Eric Massa had a well-attended and lengthy press conference this morning. Highlights below:

Massa said the bailout bill, as currently written, is "simply unacceptable". He said that the Bush Administration is planning a "my way or the highway" approach on the bill.

This bill is the culmination of 8 years of incompetence by the Bush administration and their rubber stamps in Congress. For the month to 6 weeks, people like my opponent stood in the well of the House and railed on a moratorium on drilling offshore while Rome burned. To top off their common hypocrisy, that very moratorium expired yesterday, as they knew it would. These kinds of games are unacceptable while American's livelihoods and homes are at risk.

Massa turned to debates. Massa objected to the contention that he would bus in supporters, noting that the only bus that showed up at last year's WETM debate was paid for by Kuhl's campaign.

Kuhl has been silent in the face of one of the greatest financial crises in the history of America. He's shown no leadership whatsoever in the face of the pending collapse of the stock market [...] Now he refuses to debate. [...] Incumbent elected officials should not be granted the privilege of dictating democracy. To say that I had a "circus environment" because I was bold enough to walk up to him after a press conference outside the room where it was held and ask him for a debate is unacceptable.

Massa compared Kuhl's silence to that of George W. Bush. Noting that Bush won't stand up in front of the American people because he's responsible for the financial crisis, Massa said that Kuhl won't stand up because he'll have to explain his votes.

Yesterday, at a time of incredible risk for the American People, Randy Kuhl voted against HR 5244, The Credit Cardholders' Bill of Rights. This would have prevented credit card companies from going long on fees and interest. Eighty Republicans crossed the aisle to support [the bill]. I say he voted against it because of the huge amount of funding he's received from financial institutions.

Massa listed off some of the $230,000 in support given to Kuhl, including donations form Goldman, Citi, Merrill and Credit Suisse. "This list reads like a Who's-Who on the failures of Wall Street."


Massa is full of it - there is plenty of blame to share on both sides of the aisle.

Maybe Eric will vote for McCain seeing how much money Obama took from Fannie Mae and Freddie Mac.

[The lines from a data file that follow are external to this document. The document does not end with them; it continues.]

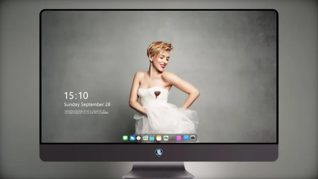This screenshot has width=318, height=179.
Task: Launch the Weather app from dock
Action: click(132, 138)
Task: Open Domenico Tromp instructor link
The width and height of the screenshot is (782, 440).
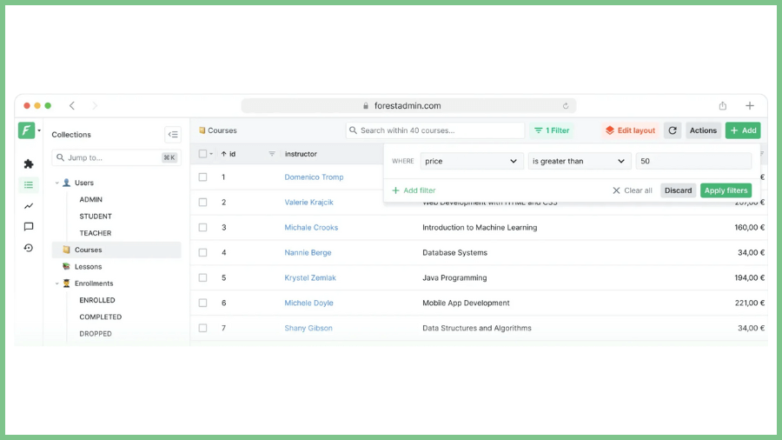Action: 314,177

Congress is no hero, I agree.

But I do agree with Massa that Bush deserves a lot of the blame. If his SEC, Treasury and Fed Reserve people had been a little more on the ball, they could have clamped down on the worst of the mortgage-backed security b.s.. Instead, we're supposed to panic now, a couple of years after most smart economists started to say that a problem was brewing.

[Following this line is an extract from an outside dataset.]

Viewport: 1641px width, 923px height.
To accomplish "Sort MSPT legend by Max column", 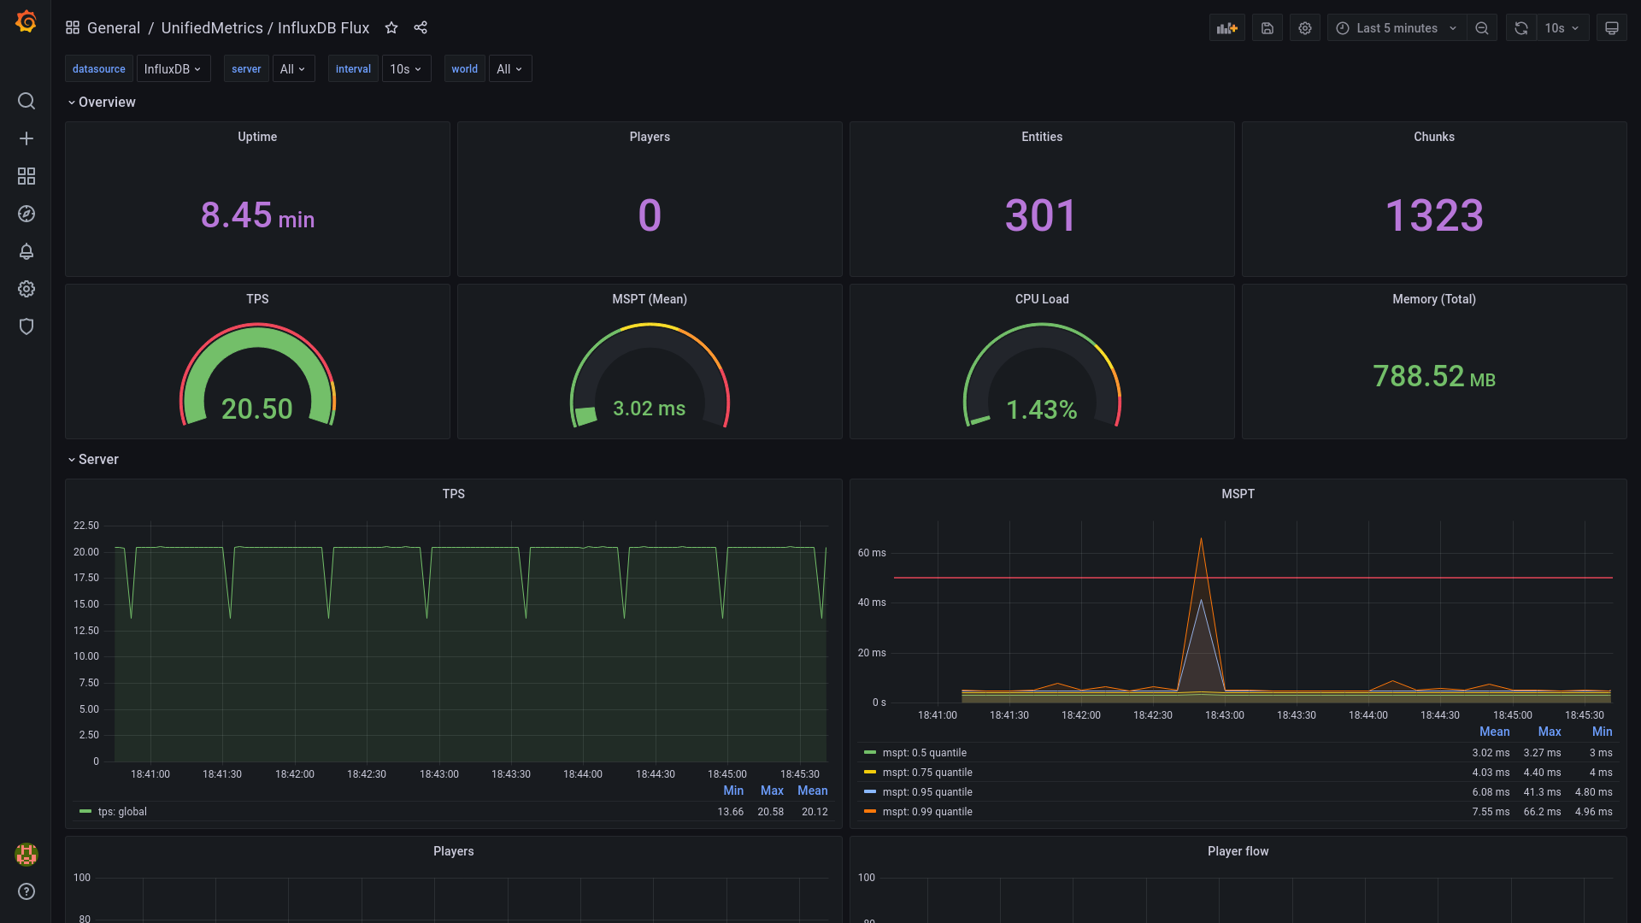I will pos(1549,732).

I saw that the other day and wondered how much of it was spin, since Republicans controlled the Senate in 2005. Here's another, colorful, perspective from Rep Mike Oxley, R-OH. He's the Oxley in Sarbanes-Oxley, btw.

He fumes about the criticism of his House colleagues. “All the handwringing and bedwetting is going on without remembering how the House stepped up on this,” he says. “What did we get from the White House? We got a one-finger salute.”

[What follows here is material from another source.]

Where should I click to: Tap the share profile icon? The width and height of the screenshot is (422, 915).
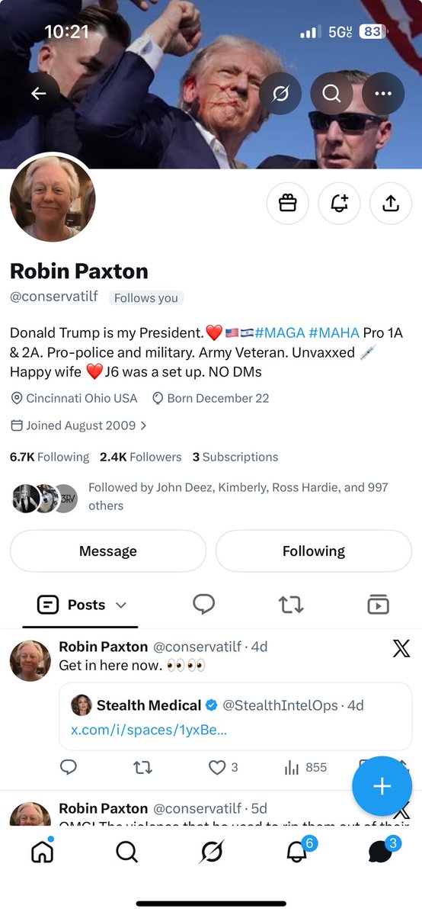click(x=390, y=203)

The House bill, the 2005 Federal Housing Finance Reform Act, would have created a stronger regulator with new powers to increase capital at Fannie and Freddie, to limit their portfolios and to deal with the possibility of receivership.

Mr Oxley reached out to Barney Frank, then the ranking Democrat on the committee and now its chairman, to secure support on the other side of the aisle. But after winning bipartisan support in the House, where the bill passed by 331 to 90 votes, the legislation lacked a champion in the Senate and faced hostility from the Bush administration.

Adamant that the only solution to the problems posed by Fannie and Freddie was their privatisation, the White House attacked the bill. Mr Greenspan also weighed in, saying that the House legislation was worse than no bill at all.

“We missed a golden opportunity that would have avoided a lot of the problems we’re facing now, if we hadn’t had such a firm ideological position at the White House and the Treasury and the Fed,” Mr Oxley says.

BTW -- Credit where it's due, Randy voted for the bill in the House.